And, the artificially-cooled memory of watching, with interest, an aged black man, whose love for my father thwarted a punishing sun, as he withdrew remnants of the previous night’s dinner from a grease-stained brown paper sack while he perched on our back stoop.
And, Kathy. As integration creeped slowly into the deep south, we were bussed across town to a new elementary school. Kathy had skin the color of creamed coffee surrounding snapping dark chocolate eyes. It was difficult for me to understand why something as simple as skin pigment could render a person “less than”, and I defied my mother’s admonitions right up until the day we moved away from the city. Understanding, through experience, came easier to Kathy. I never heard her voice, again.
“Four years ago, I stood before you and told you my story, of the brief union between a young man from Kenya and a young woman from Kansas who weren’t well-off or well-known, but shared a belief that in America their son could achieve whatever he put his mind to.
It is that promise that’s always set this country apart, that through hard work and sacrifice each of us can pursue our individual dreams, but still come together as one American family, to ensure that the next generation can pursue their dreams, as well. That’s why I stand here tonight. Because for 232 years, at each moment when that promise was in jeopardy, ordinary men and women — students and soldiers, farmers and teachers, nurses and janitors — found the courage to keep it alive.”

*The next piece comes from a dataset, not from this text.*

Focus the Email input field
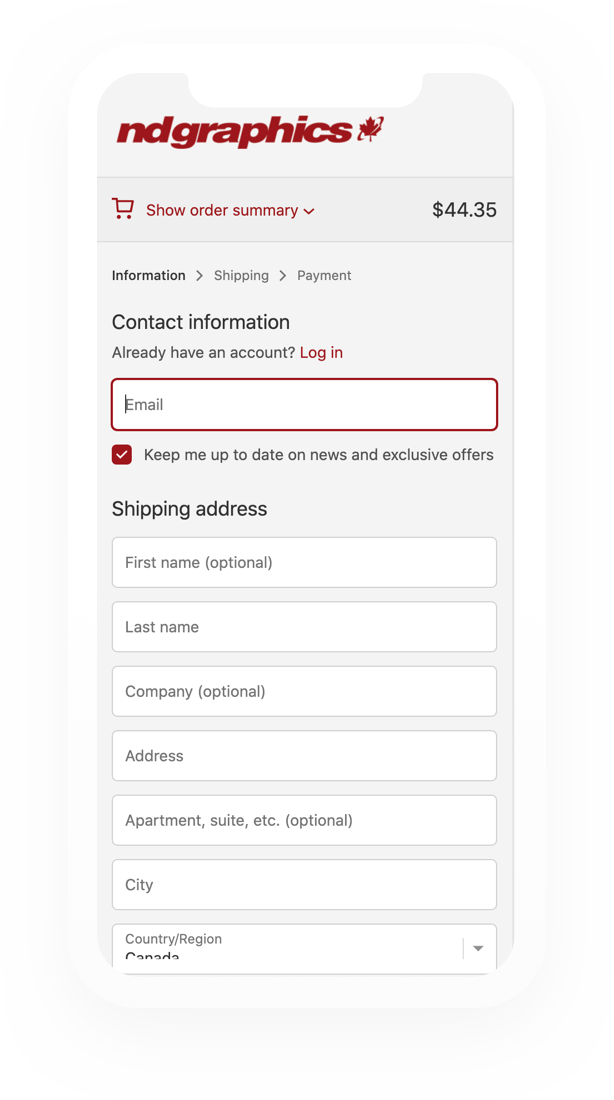The height and width of the screenshot is (1100, 614). pyautogui.click(x=305, y=405)
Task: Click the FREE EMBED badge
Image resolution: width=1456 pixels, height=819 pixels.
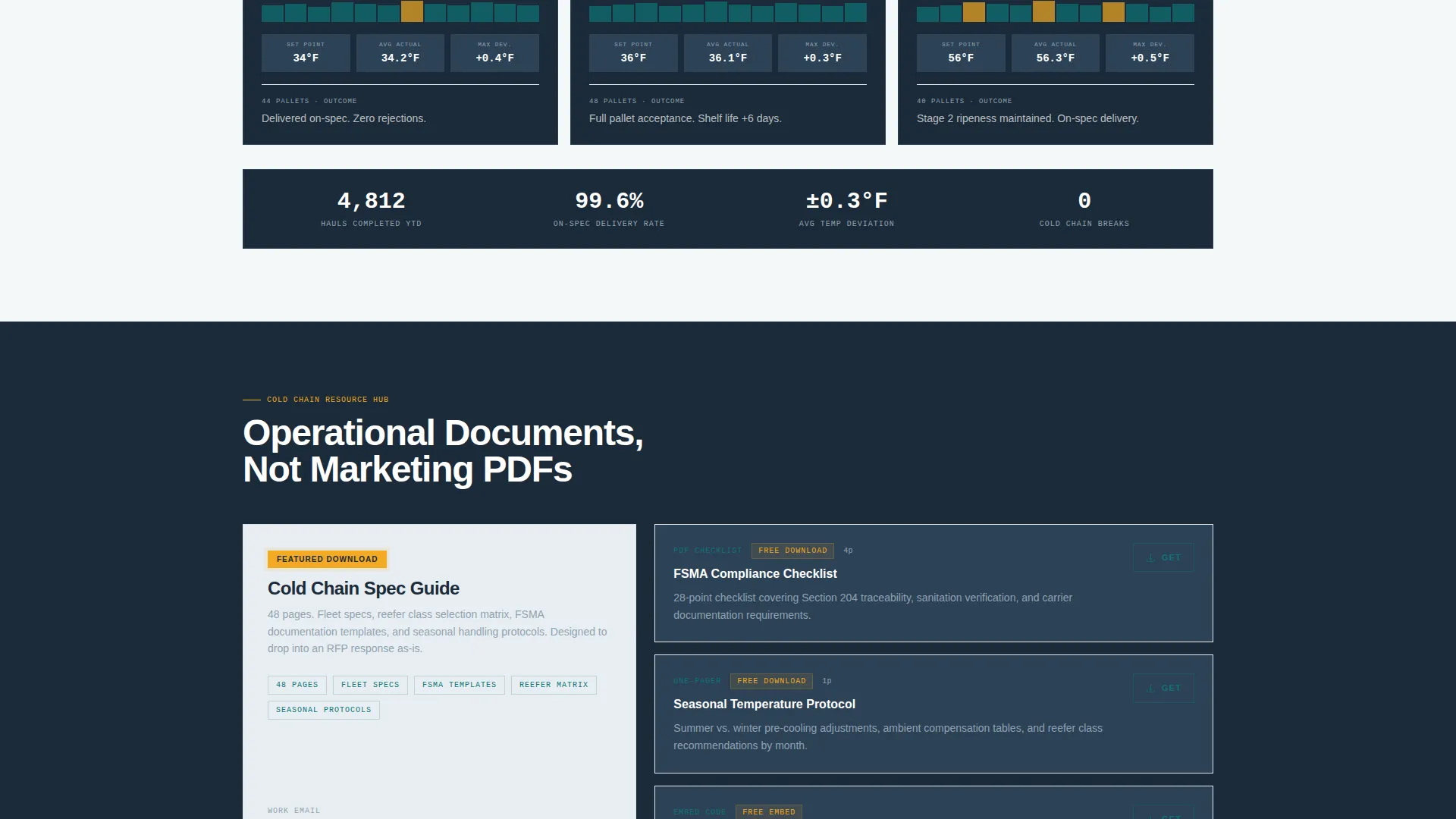Action: tap(769, 811)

I am discriminating. I can be hard to please. I am slow to trust, as years of failed promises have left me skeptical. I have to remind myself, sometimes, to see the light hiding behind the darker surface. I tend to set very high standards for those who would court my trust. I want answers, answers that make sense, and I do my homework.
The last two presidential elections were, for me, at best, painful, and, at worst, devastating. In my opinion, George W. Bush’s shortcomings are plain for anyone to see, and his cabinet, nothing less than dangerous. Sadly, the Democratic Party failed to offer up a reasonable alternative, and though I voted for the man I considered the one less dangerous, I did so half-heartedly, at best. My reticence, however, did nothing to appease my disappointment and embarrassment in our electorate.
The 2004 election was particularly hard to swallow. John Kerry was not an exciting, or even hopeful choice, but the alternative was unthinkable. Our country had been in free-fall for four years and every misstep I had ever imagined, combined with those no one could ever have foreseen, to create a recipe for disaster; and still, many eagerly vied for a place at the table.
I remember dark hours immediately following the election, and the utter hopelessness filling those days. I remember sleepless nights punctuated by tears of frustration, and I remember my decision. In the fall of 2004, after America spoke, I made the decision to disconnect. I turned off my television and changed my pre-sets. Top-forty radio, instead of National Public Radio, now fueled my commute. Novels replaced the newspaper at lunch, and a click to my homepage now revealed carefully crafted, voluminous lines of internet jokes, sent to me by my former mother-in-law. Life lessons, and the accompanying character traits, had taught me how to insulate; to protect.
As you might expect, I was slow to board, as our most current election geared up…
Rudy Giuliani, and his handling of one of the most traumatic events in American history, warranted a second look. Arrogance killed his candidacy, early on.
Mitt Romney showed promise. As a businessman, he had shown remarkable financial acumen, and even two years ago, as those in the know began to scrawl upon the wall, I could see the merits of that trait. Honor, though, and party loyalty prevailed, as he threw in the towel in order to increase the chances of his party rival.
And, then there were three…
In 2004, I pinned my hopes on one John McCain, still, at that time, a true maverick. Karl Rove had other plans. Most of us easily saw through the allegations of impropriety surrounding the ethnicity of McCain’s daughter, completely unaware of backroom negotiations which would ensure McCain’s exit, leaving Mr. Rove’s candidate alone on the Republican ticket. In my despair, I looked forward to 2008, when “Maverick” could ride, again.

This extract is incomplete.